En tant qu’institution, le mariage est la reconnaissance de l’universalité de la relation entre le masculin et le féminin, c’est à dire entre les hommes et les femmes, et donc entre tout homme et toute femme qui, librement, choisissent de s’unir pour vivre une aventure autant naturelle qu’exceptionnelle. Le signe socialement posé est celui de la portée universelle de l’événement. Il n’appartient pas à la société d’inventer les fondements de l’humanité, mais de les comprendre pour en permettre au mieux l’accomplissement.

Le mariage prend sens dans la spécificité de la nature de l’alliance qui le fonde et dans l’exclusivité de celle-ci ; envisager un type d’union unisexe comme son légitime équivalent en est tout simplement le déni.

L’ardeur dans l’implication des partisans du mariage pour tous, manifestée quelquefois de façon attristante, dans un contexte populaire qui demeure encore largement apathique, laisse de quoi s’interroger : que veulent vraiment ces militants ? Est-ce la défense des intérêts d’une représentativité sociétale restreinte ou bien ont-ils pour dessein de détruire un signe dont le sens, trop chargé pour eux, ne peut être assumé ?

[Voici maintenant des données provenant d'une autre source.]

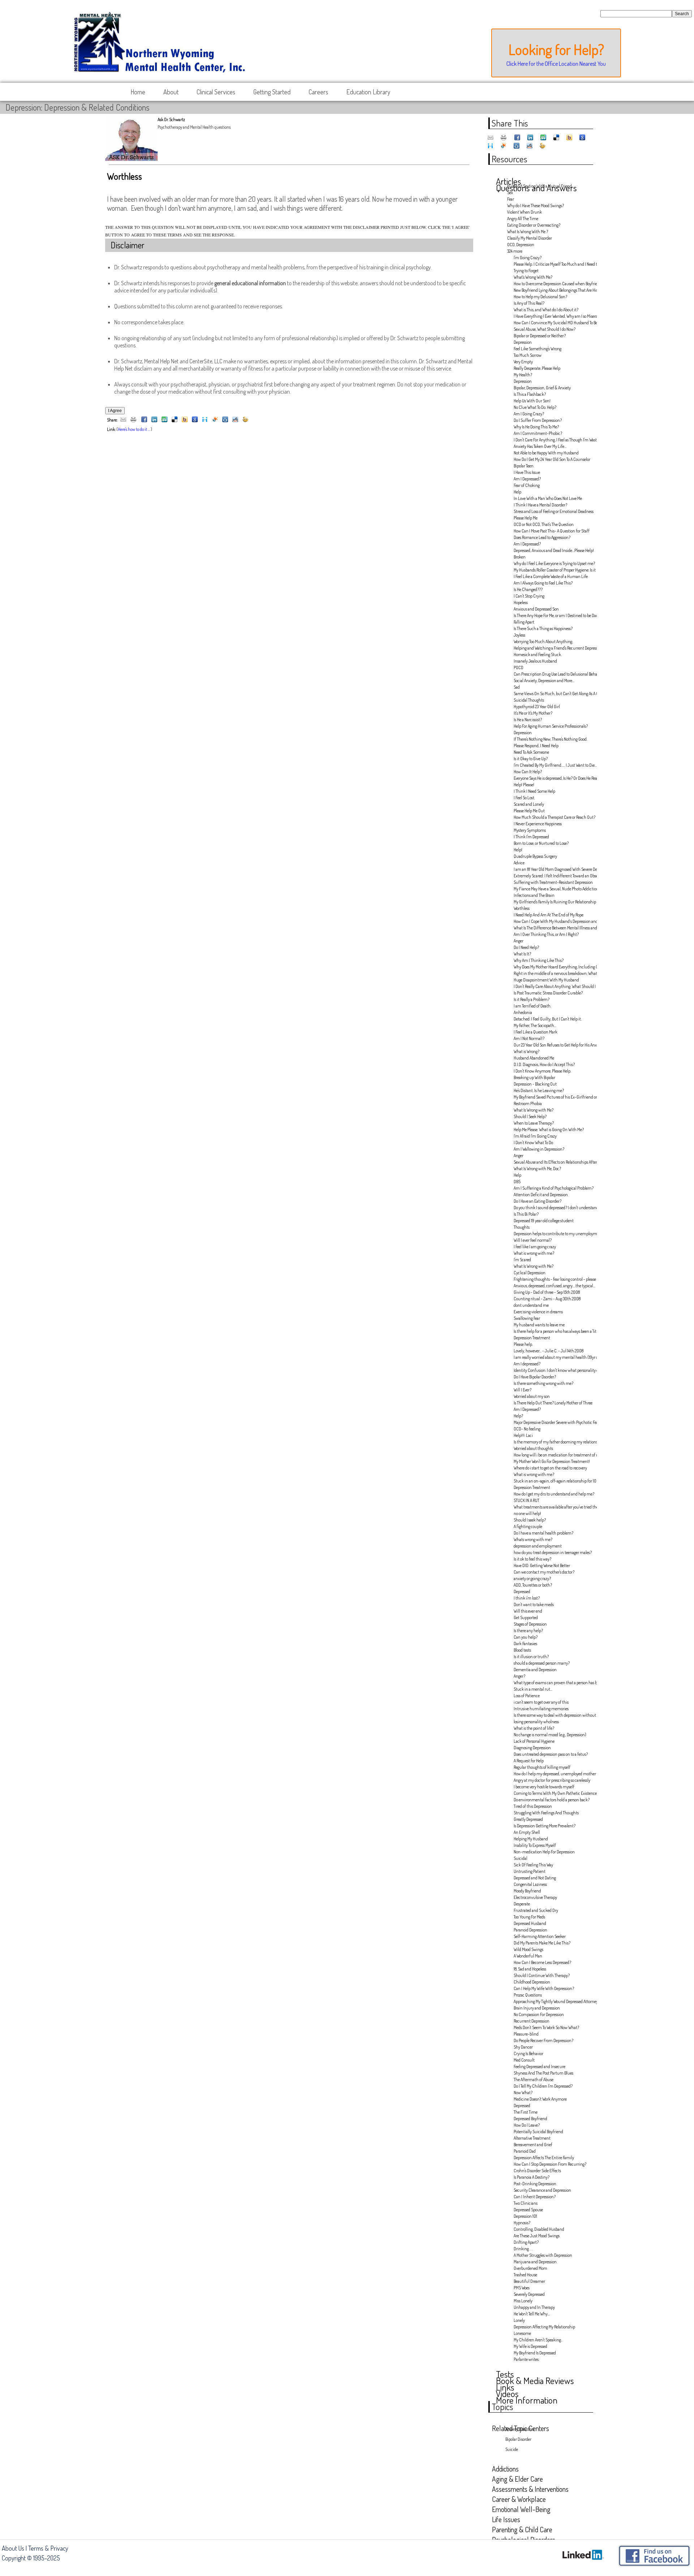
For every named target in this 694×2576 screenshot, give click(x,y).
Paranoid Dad (525, 2151)
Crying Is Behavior (528, 2053)
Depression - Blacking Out (535, 1084)
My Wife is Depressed (530, 2346)
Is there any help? (528, 1630)
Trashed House (525, 2274)
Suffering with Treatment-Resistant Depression (553, 882)
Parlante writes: (526, 2359)
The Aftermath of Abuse (533, 2079)
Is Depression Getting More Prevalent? (544, 1825)
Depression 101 (525, 2216)
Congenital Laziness (530, 1884)
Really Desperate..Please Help (537, 368)
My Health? (523, 374)
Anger (518, 940)
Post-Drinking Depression (535, 2183)
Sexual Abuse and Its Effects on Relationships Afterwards (553, 1162)
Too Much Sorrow (527, 355)
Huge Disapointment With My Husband (546, 980)
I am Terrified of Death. (532, 1006)
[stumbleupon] (164, 420)
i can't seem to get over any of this (541, 1702)
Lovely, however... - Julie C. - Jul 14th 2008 (548, 1350)
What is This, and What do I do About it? (546, 309)
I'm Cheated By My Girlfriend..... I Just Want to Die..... (553, 765)
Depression (523, 342)
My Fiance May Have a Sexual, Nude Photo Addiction (553, 888)
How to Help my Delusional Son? (540, 296)
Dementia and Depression (535, 1669)
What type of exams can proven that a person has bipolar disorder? (553, 1682)
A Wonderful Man (528, 1956)
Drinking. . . (523, 2248)
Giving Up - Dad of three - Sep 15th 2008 (547, 1292)
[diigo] (205, 420)
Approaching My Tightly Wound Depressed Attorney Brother (553, 2001)
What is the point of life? (534, 1728)
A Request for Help (529, 1760)
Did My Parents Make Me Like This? (542, 1943)
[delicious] (174, 420)
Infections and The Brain (534, 895)
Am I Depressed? (527, 479)
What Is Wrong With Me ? (527, 231)
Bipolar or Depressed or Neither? (540, 335)
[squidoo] (215, 420)
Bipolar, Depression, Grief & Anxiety (542, 387)
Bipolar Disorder (518, 2439)
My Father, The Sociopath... (535, 1025)
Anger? (519, 1676)
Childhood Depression (532, 1982)
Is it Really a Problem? (531, 999)
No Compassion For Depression (539, 2014)
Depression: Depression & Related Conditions (77, 107)
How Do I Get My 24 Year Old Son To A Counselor (552, 459)
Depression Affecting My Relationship (544, 2326)
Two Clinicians (525, 2203)
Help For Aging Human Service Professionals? (551, 726)
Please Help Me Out (529, 810)
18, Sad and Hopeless (530, 1969)
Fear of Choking (527, 485)
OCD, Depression (520, 244)
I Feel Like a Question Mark (535, 1032)
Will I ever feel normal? (533, 1240)
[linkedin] (154, 420)
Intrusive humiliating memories (541, 1708)
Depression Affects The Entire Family (544, 2157)
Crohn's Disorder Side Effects (537, 2170)
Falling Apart (524, 622)
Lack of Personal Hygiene (534, 1741)
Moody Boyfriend (527, 1891)
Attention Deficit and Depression (541, 1194)
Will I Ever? (522, 1389)
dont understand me (531, 1305)
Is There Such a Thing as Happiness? (543, 628)
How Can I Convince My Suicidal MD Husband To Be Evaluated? (553, 322)
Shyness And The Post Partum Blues (543, 2073)
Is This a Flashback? (530, 394)
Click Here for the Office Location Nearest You (556, 63)
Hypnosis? (522, 2222)
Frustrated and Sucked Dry (536, 1910)
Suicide (511, 2449)
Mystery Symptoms (530, 830)
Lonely (519, 2320)
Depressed (522, 1591)
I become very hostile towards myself (544, 1786)
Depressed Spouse (528, 2209)
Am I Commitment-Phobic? (538, 433)
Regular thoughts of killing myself (542, 1767)
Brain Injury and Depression (537, 2008)
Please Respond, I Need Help (536, 745)
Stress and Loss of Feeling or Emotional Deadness (553, 511)
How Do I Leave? (527, 2125)
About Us (13, 2548)
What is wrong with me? (534, 1253)
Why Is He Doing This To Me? (536, 426)
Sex (510, 192)
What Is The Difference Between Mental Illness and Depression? (553, 927)
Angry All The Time (522, 218)
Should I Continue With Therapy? (542, 1975)
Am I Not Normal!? (529, 1038)
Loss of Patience (527, 1695)
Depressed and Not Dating (535, 1877)
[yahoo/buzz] (184, 420)
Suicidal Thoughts (529, 700)
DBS (517, 1181)
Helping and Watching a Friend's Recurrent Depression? (553, 648)
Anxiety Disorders (519, 2429)
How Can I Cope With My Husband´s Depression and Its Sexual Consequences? (553, 921)
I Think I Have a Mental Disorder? (540, 505)
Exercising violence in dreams (538, 1311)
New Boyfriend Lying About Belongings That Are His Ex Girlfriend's (553, 290)
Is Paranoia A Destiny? (531, 2177)
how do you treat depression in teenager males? (553, 1552)
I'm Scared (522, 1259)
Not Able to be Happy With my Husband (546, 452)
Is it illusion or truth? (531, 1656)
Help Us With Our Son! (532, 400)
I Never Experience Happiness (538, 823)
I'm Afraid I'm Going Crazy (535, 1136)
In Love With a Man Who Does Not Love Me (548, 498)
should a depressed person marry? (542, 1663)
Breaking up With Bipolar (534, 1077)
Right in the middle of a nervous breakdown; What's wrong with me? (553, 973)
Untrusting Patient (529, 1871)
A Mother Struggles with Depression (543, 2255)
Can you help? (525, 1637)
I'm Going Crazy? (527, 257)
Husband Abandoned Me (534, 1058)
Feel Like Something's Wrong (537, 348)
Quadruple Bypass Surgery (535, 856)
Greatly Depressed (528, 1819)
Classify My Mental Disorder (529, 238)
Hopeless (521, 602)
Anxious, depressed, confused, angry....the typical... (553, 1285)
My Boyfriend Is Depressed (535, 2352)
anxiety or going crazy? (532, 1578)
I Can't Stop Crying (529, 596)
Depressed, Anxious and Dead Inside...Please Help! (553, 550)
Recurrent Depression (531, 2021)
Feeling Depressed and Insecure (539, 2066)
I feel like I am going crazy (535, 1246)
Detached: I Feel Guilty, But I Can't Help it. (548, 1019)
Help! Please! (524, 784)
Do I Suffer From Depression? (538, 420)
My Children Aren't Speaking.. (538, 2339)
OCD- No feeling (527, 1429)
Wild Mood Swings (528, 1949)
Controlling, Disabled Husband (539, 2229)
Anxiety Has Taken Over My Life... (540, 446)
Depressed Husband (530, 1923)
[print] (133, 420)
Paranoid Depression (530, 1930)
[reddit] (235, 420)
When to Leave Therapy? (534, 1123)
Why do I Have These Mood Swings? (535, 205)
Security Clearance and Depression (542, 2190)
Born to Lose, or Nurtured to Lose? (541, 843)
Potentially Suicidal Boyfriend (538, 2131)
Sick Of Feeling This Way (533, 1864)
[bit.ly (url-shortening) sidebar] (245, 420)
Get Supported (526, 1617)
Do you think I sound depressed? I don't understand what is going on (553, 1207)
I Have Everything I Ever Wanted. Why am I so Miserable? (553, 316)
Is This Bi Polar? (526, 1214)
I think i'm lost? (527, 1598)
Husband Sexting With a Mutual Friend (539, 186)
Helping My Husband (531, 1838)
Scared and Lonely (529, 804)
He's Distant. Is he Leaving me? (539, 1090)
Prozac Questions (528, 1995)
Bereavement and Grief (533, 2144)
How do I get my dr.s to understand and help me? (553, 1494)
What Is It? (522, 954)
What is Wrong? (526, 1051)
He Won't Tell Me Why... (532, 2313)
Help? (518, 1415)
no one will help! (527, 1513)
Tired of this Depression (533, 1806)
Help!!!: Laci (523, 1435)
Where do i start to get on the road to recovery (550, 1468)
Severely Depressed (529, 2294)
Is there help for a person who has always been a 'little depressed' (553, 1331)
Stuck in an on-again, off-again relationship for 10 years (553, 1481)
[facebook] (144, 420)
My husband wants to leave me (539, 1324)
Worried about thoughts (533, 1448)
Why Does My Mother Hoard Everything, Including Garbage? (553, 967)
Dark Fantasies (525, 1643)
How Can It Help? (528, 771)
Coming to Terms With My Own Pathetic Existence (553, 1793)
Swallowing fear (527, 1318)
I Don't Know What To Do (533, 1142)
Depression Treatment (532, 1337)
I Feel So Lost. (524, 797)
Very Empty (523, 361)
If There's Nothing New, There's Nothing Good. (550, 739)
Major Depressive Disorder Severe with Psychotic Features (553, 1422)
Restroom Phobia (528, 1103)
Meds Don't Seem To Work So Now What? (546, 2027)
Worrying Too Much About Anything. (543, 641)
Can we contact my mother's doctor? (544, 1572)
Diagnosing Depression (532, 1747)
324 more (514, 251)
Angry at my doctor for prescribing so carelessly (552, 1780)
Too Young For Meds (529, 1917)
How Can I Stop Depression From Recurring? (550, 2164)
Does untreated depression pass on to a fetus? (551, 1754)
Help (517, 492)
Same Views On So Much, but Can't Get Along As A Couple (553, 693)
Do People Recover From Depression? (543, 2040)
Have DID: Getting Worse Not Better (542, 1565)
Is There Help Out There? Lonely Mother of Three (553, 1402)
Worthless (522, 908)
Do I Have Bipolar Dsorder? (535, 1376)
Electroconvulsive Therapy (535, 1897)
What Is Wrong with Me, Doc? (537, 1168)
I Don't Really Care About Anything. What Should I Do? (553, 986)
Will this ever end (528, 1611)
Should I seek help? (530, 1520)
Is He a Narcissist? (528, 719)
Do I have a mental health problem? (543, 1533)
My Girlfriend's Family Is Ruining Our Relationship (553, 901)
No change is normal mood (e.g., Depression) (550, 1734)
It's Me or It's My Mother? (533, 713)
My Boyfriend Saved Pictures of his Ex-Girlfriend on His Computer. (553, 1097)
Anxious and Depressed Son (536, 609)
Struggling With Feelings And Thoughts (546, 1812)
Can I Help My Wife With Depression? (544, 1988)
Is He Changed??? (528, 589)
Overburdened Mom (530, 2268)
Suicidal (520, 1858)
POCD (518, 667)
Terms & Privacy (48, 2548)
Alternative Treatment (532, 2138)
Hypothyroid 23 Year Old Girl (537, 706)
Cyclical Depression (529, 1272)
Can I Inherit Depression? (535, 2196)
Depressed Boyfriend (530, 2118)
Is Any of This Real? (529, 303)
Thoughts (522, 1227)
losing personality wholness (536, 1721)
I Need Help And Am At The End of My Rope (548, 914)
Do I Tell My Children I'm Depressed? (543, 2086)
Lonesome (522, 2333)
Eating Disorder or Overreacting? (533, 225)
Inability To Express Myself (535, 1845)
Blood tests (522, 1650)
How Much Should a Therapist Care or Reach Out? (553, 817)
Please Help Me (525, 518)
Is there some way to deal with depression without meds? (553, 1715)
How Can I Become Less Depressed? (542, 1962)
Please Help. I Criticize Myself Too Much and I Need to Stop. (553, 264)
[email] (123, 420)
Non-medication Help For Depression (544, 1851)
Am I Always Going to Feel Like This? (543, 583)
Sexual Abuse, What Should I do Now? (544, 329)
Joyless (519, 635)
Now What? (523, 2092)
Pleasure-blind (526, 2034)
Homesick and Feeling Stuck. (538, 654)
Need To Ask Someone (531, 752)
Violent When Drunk (524, 212)
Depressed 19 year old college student (544, 1220)
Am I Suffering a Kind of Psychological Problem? (553, 1188)
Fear (510, 199)
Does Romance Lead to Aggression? (542, 537)
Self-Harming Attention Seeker (540, 1936)
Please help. (523, 1344)
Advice (519, 862)
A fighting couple (528, 1526)
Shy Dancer (523, 2047)
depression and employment (538, 1546)
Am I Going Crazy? (529, 413)
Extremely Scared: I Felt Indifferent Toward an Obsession (553, 875)
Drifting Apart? (526, 2242)
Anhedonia (523, 1012)
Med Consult (524, 2060)
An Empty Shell (527, 1832)
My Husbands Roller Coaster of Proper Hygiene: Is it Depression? (553, 570)
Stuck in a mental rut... (533, 1689)
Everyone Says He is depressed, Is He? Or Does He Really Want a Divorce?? (553, 778)
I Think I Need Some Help (534, 791)
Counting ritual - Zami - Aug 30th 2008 (547, 1298)
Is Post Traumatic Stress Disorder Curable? (548, 993)
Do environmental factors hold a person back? (552, 1799)
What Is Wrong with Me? (533, 1110)
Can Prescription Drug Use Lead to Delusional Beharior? (553, 674)
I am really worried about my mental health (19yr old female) (553, 1357)
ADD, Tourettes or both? (533, 1585)
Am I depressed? (527, 1363)
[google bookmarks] (195, 420)
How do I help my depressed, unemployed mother (553, 1773)
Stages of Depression (530, 1624)
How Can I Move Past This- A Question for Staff (552, 531)
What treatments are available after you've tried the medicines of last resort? (553, 1507)
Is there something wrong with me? (543, 1383)
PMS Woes (522, 2287)
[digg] (225, 420)
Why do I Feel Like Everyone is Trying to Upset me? (553, 563)
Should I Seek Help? (530, 1116)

On doit se souvenir que l’histoire de l’humanité pourtant riche en rebondissements les plus insensés, ne s’est jamais aventurée sur ce chemin. Jamais, en effet, dans aucune culture le rapport entre deux personnes de sexe identique n’a été validé matrimonialement, du moins jusqu’à ces toutes dernières années. Ouvrons les yeux ! Le témoignage, au quotidien, de l’échec patent des sociétés actuelles, quelles qu’elles soient, pour lesquelles la vie d’un être humain a perdu sa dimension sacrée, dit notre qualité d’être, notre niveau de sagesse. Un minimum de lucidité devrait suffire pour en déduire une salutaire prudence. Alors que nous sommes incapables de gérer les nécessités des affaires courantes, on veut s’attaquer aux fondements anthropologiques grâce auxquels subsiste encore un semblant de stabilité.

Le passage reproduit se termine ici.